(advanced-model-plugins)=
# Advanced model plugins

The {ref}`model plugin tutorial <tutorial-model-plugin>` covers the basics of developing a plugin that adds support for a new model. This document covers more advanced topics.

Features to consider for your model plugin include:

- {ref}`Accepting API keys <advanced-model-plugins-api-keys>` using the standard mechanism that incorporates `llm keys set`, environment variables and support for passing an explicit key to the model.
- Including support for {ref}`Async models <advanced-model-plugins-async>` that can be used with Python's `asyncio` library.
- Support for {ref}`structured output <advanced-model-plugins-schemas>` using JSON schemas.
- Support for {ref}`tools <advanced-model-plugins-tools>`.
- Handling {ref}`attachments <advanced-model-plugins-attachments>` (images, audio and more) for multi-modal models.
- Tracking {ref}`token usage <advanced-model-plugins-usage>` for models that charge by the token.

(advanced-model-plugins-lazy)=

## Tip: lazily load expensive dependencies

If your plugin depends on an expensive library such as [PyTorch](https://pytorch.org/) you should avoid importing that dependency (or a dependency that uses that dependency) at the top level of your module.
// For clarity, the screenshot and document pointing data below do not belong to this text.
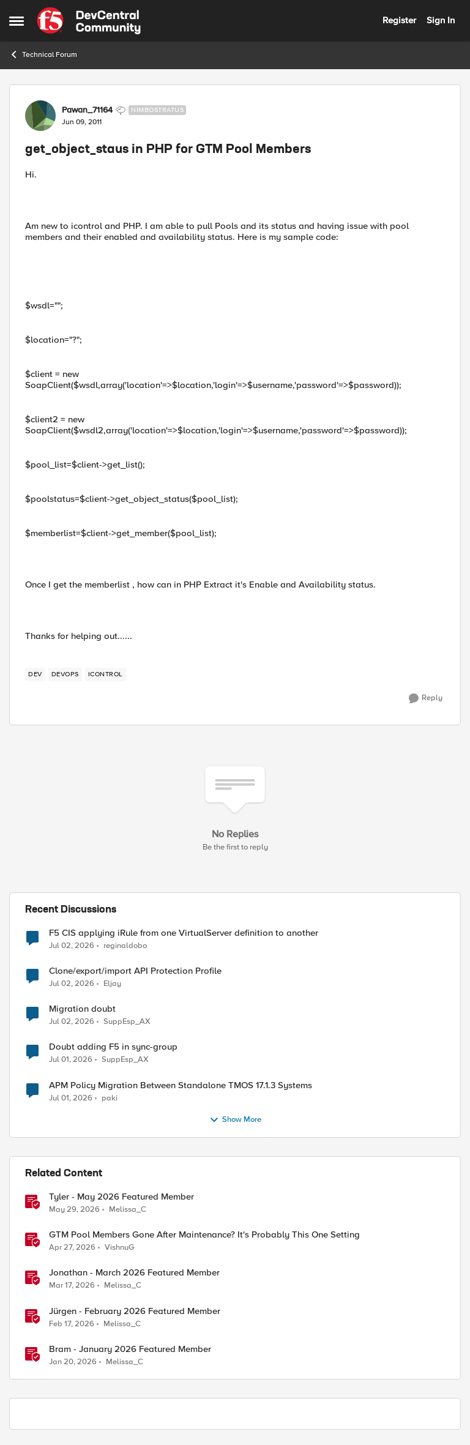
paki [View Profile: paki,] (110, 1097)
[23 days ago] (71, 946)
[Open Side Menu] (16, 21)
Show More (235, 1120)
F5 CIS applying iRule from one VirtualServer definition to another (183, 933)
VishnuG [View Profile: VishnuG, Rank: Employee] (120, 1247)
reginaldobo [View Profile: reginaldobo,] (125, 945)
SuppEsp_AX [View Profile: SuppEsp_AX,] (127, 1021)
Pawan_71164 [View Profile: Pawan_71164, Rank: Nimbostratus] (87, 110)
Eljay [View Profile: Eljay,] (112, 983)
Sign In (441, 20)
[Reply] (425, 698)
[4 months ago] (72, 1286)
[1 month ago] (74, 1210)
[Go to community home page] (88, 20)
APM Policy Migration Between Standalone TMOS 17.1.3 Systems (180, 1085)
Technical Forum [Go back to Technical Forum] (43, 54)
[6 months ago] (73, 1362)
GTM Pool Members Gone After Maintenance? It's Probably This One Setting (204, 1235)
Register (399, 20)
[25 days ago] (70, 1060)
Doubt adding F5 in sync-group (113, 1047)
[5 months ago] (71, 1324)
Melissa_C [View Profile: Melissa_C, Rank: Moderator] (127, 1209)
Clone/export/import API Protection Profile (135, 971)
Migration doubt (82, 1009)
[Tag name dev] (35, 674)
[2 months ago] (72, 1248)
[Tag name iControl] (105, 674)
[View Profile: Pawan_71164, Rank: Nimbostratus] (40, 115)
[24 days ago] (71, 984)
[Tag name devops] (65, 674)
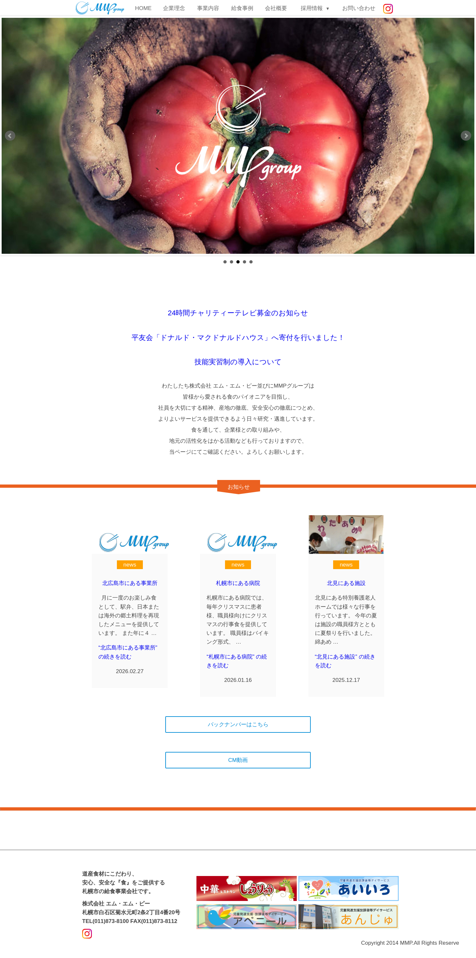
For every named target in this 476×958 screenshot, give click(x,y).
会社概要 (276, 8)
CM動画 (238, 760)
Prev (10, 136)
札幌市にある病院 (238, 583)
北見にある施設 (346, 583)
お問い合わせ (358, 8)
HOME (143, 8)
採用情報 (312, 8)
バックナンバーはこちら (238, 724)
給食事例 (242, 8)
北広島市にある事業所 (129, 583)
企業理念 (174, 8)
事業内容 (208, 8)
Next (466, 136)
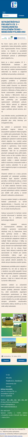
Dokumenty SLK (11, 383)
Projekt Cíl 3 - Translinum (14, 381)
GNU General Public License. (13, 436)
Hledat (21, 15)
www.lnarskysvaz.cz (10, 406)
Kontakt (8, 386)
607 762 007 (22, 400)
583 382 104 (11, 400)
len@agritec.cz (10, 404)
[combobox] (9, 15)
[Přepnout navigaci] (4, 13)
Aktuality (9, 378)
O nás (8, 375)
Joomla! (2, 434)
Expensive imports in plugins mean that even simple commands like `llm --help` can take a long time to run.

Instead, move those imports to inside the methods that need them. Here's an example [change to llm-sentence-transformers](https://github.com/simonw/llm-sentence-transformers/commit/f87df71e8a652a8cb05ad3836a79b815bcbfa64b) that shaved 1.8 seconds off the time it took to run `llm --help`!

(advanced-model-plugins-api-keys)=

## Models that accept API keys

Models that call out to API providers such as OpenAI, Anthropic or Google Gemini usually require an API key.

LLM's API key management mechanism {ref}`is described here <api-keys>`.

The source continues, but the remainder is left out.